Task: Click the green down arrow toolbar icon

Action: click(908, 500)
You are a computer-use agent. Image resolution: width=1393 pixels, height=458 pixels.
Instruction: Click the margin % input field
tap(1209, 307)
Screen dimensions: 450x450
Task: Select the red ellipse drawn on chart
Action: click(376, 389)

☆ ☆ ☆

## Work to be completed
The job here is to write out all the entries again exactly.

## Answer to this exercise
Task: Click the green down arrow toolbar icon

Action: click(908, 500)
You are a computer-use agent. Image resolution: width=1393 pixels, height=458 pixels.
Instruction: Click the margin % input field
tap(1209, 307)
Screen dimensions: 450x450
Task: Select the red ellipse drawn on chart
Action: click(376, 389)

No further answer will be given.